**Problem to solve**: If a line below contains the word "computer", count it. Please give the total and nothing else.

Segment Start: Input

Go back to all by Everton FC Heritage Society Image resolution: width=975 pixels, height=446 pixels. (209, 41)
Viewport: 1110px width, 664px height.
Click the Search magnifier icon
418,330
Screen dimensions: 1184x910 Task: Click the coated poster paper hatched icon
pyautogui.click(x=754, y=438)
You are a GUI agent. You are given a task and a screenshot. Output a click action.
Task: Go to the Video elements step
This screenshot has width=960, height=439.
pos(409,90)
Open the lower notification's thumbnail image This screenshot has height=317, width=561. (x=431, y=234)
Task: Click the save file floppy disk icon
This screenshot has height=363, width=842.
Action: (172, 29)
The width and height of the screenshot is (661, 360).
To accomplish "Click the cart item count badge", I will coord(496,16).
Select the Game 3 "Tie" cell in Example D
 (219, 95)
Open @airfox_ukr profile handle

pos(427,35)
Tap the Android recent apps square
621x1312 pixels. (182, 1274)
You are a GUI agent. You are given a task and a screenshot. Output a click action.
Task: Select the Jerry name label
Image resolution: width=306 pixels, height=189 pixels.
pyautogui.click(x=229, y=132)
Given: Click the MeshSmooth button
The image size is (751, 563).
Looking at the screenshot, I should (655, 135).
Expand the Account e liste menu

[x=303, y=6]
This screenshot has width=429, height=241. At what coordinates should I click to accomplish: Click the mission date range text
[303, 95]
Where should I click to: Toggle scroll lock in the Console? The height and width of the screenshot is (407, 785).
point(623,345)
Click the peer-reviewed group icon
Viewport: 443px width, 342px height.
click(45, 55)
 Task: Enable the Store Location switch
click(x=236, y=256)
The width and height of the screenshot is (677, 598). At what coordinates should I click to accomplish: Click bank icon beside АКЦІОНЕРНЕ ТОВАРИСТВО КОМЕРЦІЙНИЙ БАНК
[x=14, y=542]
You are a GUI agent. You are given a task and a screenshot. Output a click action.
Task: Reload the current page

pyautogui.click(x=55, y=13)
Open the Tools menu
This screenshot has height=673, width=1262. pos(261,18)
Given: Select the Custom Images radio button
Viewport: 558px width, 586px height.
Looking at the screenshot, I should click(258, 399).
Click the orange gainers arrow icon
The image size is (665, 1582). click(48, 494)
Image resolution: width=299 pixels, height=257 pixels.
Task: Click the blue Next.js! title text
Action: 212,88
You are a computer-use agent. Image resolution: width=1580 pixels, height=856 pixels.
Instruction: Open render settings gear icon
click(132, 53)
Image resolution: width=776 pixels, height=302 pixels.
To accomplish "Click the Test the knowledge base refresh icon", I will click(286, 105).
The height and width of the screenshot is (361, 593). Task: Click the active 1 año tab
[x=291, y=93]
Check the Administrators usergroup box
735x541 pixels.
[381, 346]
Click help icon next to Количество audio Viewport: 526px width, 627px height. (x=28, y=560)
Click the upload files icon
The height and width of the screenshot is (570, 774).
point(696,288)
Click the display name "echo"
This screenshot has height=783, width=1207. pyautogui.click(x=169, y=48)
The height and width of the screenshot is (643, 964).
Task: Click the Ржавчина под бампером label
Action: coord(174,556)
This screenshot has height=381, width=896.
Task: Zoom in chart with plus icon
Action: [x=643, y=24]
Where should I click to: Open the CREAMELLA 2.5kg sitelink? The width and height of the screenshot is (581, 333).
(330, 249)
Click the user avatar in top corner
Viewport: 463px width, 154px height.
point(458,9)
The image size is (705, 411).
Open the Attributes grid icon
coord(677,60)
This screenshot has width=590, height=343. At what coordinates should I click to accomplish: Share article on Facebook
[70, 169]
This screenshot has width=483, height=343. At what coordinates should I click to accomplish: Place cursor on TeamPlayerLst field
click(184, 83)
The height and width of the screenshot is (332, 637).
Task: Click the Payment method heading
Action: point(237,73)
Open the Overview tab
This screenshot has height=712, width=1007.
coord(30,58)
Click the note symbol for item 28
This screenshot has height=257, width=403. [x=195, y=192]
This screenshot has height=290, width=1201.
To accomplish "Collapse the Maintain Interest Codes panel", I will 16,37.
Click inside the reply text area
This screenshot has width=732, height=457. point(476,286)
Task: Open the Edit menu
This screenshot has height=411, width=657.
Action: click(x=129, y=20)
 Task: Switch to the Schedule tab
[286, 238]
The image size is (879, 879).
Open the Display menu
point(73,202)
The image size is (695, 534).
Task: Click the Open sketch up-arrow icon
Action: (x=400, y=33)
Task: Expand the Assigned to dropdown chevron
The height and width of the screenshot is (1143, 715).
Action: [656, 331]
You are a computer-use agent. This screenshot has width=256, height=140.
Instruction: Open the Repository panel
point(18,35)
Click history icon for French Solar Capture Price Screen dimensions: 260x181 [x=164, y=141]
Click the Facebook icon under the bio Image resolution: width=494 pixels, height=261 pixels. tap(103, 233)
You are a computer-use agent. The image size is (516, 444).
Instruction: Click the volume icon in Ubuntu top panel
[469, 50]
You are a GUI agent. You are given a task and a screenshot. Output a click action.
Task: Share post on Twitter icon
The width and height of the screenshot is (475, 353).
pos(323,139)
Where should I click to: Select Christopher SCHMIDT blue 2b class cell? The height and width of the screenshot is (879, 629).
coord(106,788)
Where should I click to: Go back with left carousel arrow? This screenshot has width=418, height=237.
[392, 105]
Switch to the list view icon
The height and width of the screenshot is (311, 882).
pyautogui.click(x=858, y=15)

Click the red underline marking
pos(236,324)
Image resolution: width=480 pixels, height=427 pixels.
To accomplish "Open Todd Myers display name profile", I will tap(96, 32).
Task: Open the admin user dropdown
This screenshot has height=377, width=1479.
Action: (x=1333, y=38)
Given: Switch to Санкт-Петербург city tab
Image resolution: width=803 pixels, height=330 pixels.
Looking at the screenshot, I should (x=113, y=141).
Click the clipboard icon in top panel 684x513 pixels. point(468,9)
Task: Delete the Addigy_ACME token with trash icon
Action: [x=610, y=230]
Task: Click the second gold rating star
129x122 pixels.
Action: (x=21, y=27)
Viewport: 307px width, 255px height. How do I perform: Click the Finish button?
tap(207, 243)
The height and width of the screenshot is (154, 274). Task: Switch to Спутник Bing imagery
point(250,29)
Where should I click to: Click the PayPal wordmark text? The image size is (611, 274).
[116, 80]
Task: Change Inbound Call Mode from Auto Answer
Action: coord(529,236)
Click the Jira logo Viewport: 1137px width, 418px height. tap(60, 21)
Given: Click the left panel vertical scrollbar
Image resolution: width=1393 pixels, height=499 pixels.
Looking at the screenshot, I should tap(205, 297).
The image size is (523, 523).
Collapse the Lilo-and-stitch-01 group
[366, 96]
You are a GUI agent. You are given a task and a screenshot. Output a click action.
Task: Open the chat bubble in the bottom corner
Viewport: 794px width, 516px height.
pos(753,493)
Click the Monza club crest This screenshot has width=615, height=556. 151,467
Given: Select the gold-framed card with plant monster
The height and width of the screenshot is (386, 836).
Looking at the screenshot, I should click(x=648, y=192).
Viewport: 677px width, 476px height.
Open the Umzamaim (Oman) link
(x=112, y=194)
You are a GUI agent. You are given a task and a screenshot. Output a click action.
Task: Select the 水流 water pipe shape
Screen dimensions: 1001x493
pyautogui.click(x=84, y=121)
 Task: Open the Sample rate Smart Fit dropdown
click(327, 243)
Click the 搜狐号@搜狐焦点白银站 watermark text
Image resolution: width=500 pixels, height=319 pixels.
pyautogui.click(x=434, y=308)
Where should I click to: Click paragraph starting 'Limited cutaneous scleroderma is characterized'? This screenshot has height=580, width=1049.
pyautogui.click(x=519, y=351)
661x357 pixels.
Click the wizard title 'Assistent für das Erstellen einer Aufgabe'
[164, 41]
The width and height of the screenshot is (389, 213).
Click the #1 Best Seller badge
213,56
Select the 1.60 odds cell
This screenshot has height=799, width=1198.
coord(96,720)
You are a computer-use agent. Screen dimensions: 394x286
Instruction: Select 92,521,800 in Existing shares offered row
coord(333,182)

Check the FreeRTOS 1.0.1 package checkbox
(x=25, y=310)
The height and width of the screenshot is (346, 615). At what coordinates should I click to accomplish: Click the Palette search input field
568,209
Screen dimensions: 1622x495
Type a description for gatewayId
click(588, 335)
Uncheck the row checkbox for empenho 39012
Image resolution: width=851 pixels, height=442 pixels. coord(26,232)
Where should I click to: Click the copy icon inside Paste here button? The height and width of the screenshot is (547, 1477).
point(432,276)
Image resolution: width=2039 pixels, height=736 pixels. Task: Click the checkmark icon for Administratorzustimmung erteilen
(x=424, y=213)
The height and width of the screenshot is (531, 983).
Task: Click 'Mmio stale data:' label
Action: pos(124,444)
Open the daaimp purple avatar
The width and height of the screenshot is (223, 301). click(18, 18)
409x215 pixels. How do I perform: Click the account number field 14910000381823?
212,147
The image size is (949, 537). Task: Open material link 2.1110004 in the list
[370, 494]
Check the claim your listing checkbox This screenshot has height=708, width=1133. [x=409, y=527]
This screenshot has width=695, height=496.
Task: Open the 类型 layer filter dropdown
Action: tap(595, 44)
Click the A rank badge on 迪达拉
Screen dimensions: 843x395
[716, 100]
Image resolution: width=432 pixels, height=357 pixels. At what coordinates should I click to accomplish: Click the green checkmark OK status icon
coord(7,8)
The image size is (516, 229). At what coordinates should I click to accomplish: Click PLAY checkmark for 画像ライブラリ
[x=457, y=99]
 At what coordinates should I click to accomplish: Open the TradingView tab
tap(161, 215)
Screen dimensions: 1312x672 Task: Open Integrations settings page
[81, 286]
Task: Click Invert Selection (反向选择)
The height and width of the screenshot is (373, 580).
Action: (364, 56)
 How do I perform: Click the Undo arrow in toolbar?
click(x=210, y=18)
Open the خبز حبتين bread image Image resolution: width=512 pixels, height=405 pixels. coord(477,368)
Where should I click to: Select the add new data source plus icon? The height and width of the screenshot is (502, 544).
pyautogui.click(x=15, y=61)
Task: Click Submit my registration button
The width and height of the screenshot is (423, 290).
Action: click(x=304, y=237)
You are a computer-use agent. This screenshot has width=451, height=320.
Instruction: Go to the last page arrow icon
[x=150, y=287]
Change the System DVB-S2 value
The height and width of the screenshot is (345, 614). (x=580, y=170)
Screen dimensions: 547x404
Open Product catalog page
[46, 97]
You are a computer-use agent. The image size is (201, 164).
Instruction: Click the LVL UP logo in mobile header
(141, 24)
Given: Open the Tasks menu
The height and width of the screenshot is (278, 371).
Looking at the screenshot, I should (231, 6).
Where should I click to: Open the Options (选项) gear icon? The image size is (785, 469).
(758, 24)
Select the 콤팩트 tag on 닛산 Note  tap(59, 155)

Segment End: Input

**Solution for this problem**: 6